Task instructions: In the entries that follow, find the line containing "Where should I click to: Create"; from there, copy every line exactly through the line containing "Uncheck the Preview".

Working data:

━━━━━━━━

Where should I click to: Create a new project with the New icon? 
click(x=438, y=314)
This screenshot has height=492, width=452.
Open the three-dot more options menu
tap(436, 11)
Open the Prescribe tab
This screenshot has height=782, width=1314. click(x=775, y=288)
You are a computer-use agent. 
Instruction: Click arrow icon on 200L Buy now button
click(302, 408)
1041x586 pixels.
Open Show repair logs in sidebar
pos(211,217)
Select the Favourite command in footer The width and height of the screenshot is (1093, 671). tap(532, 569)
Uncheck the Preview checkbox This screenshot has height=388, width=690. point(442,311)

━━━━━━━━

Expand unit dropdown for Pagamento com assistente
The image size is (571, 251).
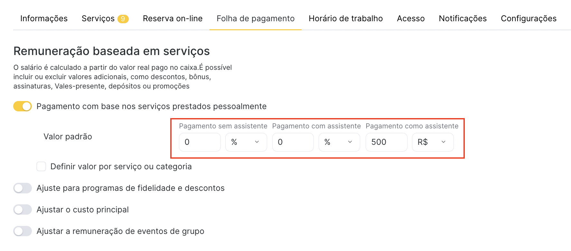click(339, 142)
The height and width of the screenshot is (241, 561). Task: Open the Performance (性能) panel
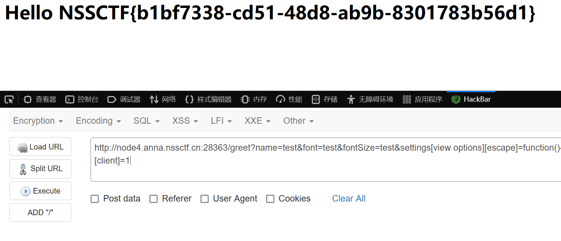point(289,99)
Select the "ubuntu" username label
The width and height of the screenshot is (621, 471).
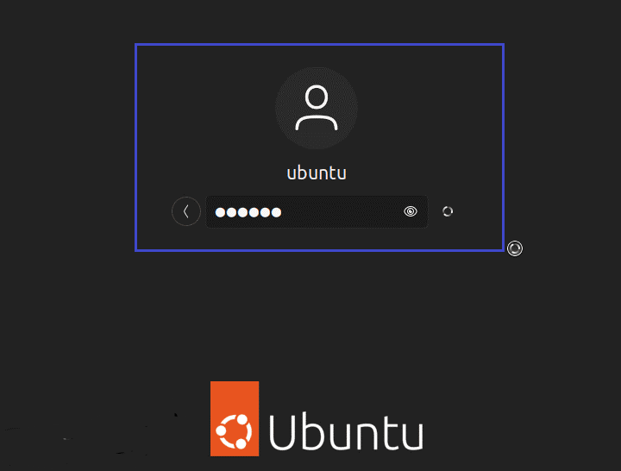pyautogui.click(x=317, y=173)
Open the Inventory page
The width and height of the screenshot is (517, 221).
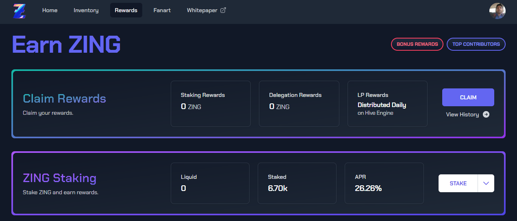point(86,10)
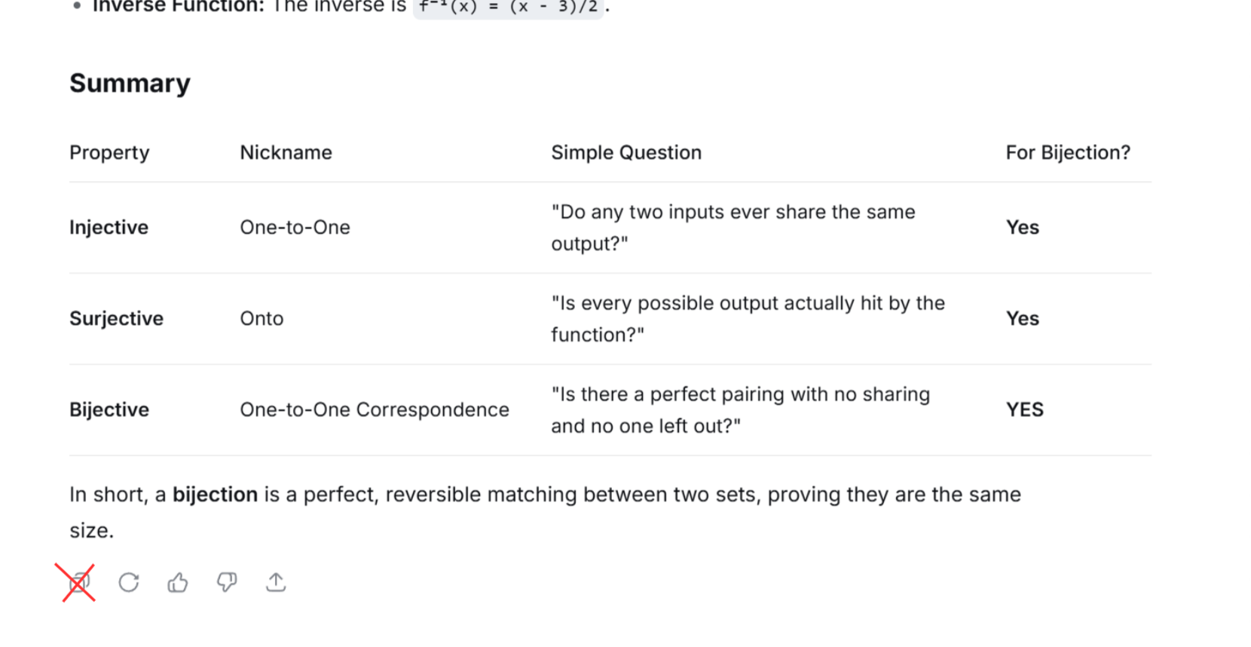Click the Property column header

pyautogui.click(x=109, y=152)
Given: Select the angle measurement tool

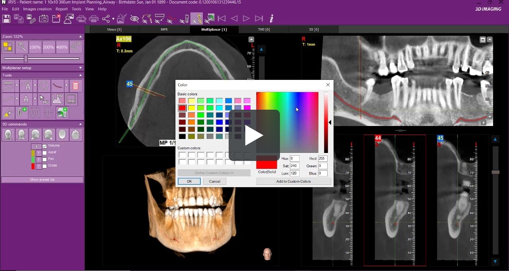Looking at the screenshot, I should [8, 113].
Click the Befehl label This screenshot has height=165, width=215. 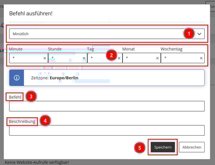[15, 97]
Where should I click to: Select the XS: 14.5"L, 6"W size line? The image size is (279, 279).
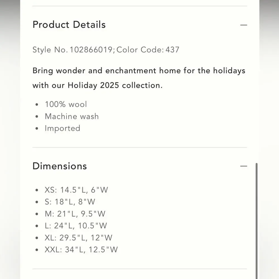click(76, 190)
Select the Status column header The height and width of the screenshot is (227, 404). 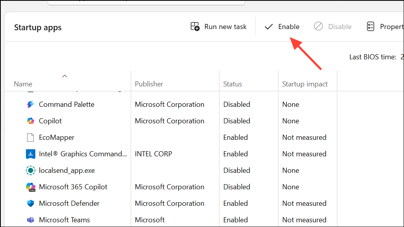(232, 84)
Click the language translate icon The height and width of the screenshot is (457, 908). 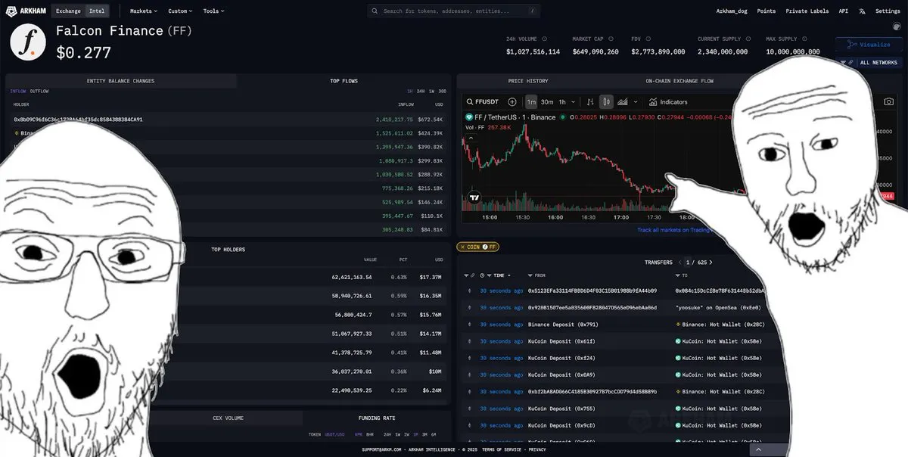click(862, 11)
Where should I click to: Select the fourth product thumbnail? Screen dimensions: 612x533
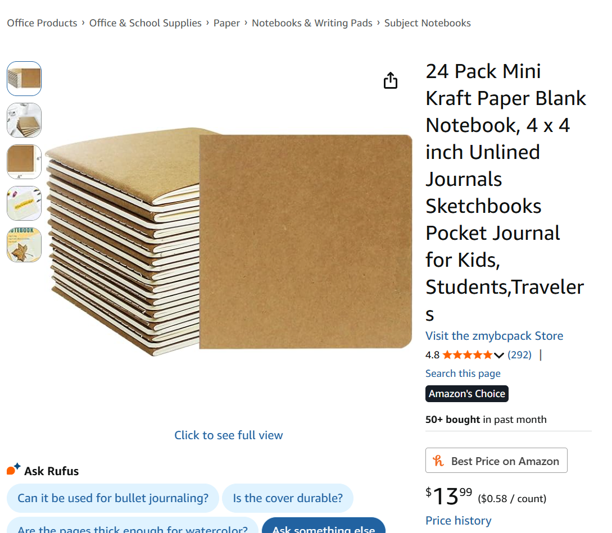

━━━━━━━━

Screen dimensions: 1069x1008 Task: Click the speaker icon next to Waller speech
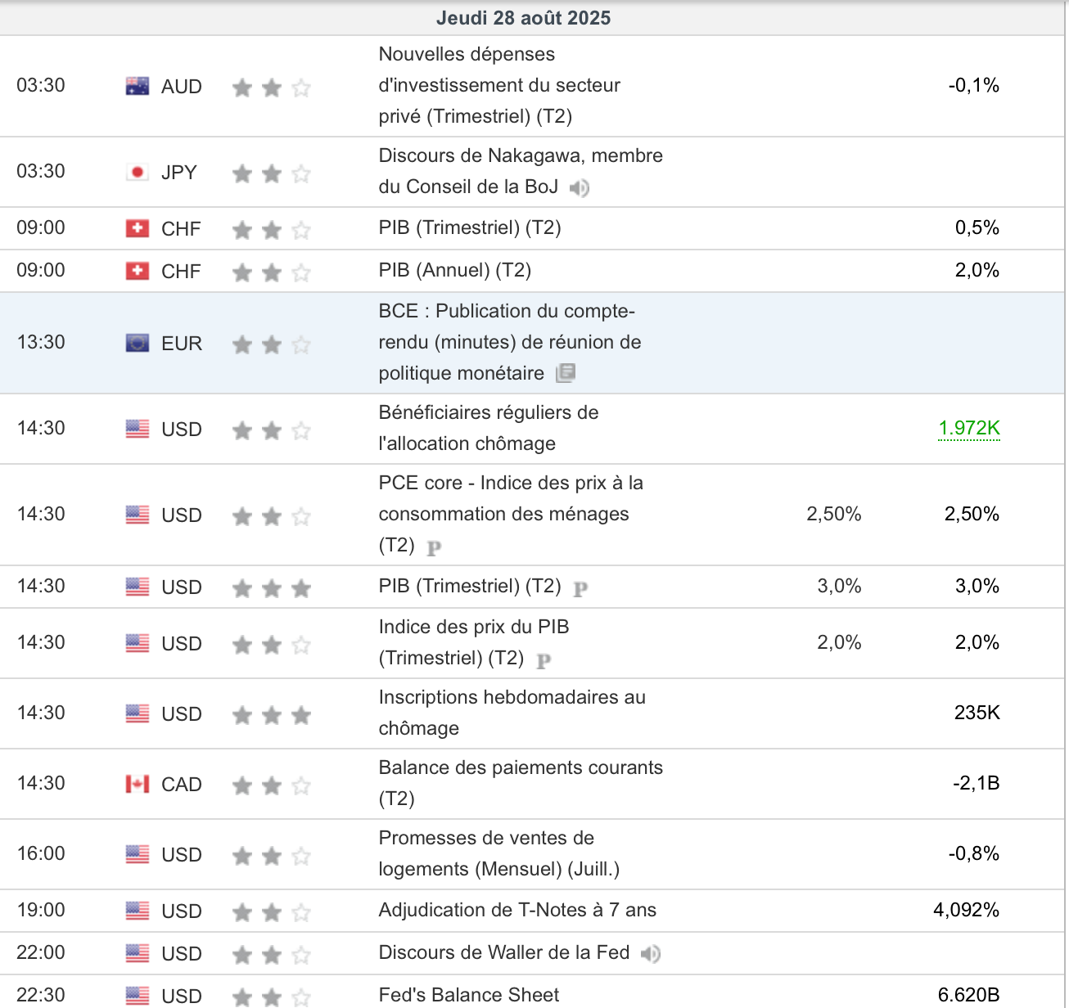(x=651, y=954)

━━━━━━━━

Solution to the problem:
Where should I click to: Create a new project with the New icon? 
click(x=438, y=314)
This screenshot has height=492, width=452.
Open the three-dot more options menu
tap(436, 11)
Open the Prescribe tab
This screenshot has height=782, width=1314. click(x=775, y=288)
You are a computer-use agent. 
Instruction: Click arrow icon on 200L Buy now button
click(302, 408)
1041x586 pixels.
Open Show repair logs in sidebar
pos(211,217)
Select the Favourite command in footer The width and height of the screenshot is (1093, 671). tap(532, 569)
Uncheck the Preview checkbox This screenshot has height=388, width=690. point(442,311)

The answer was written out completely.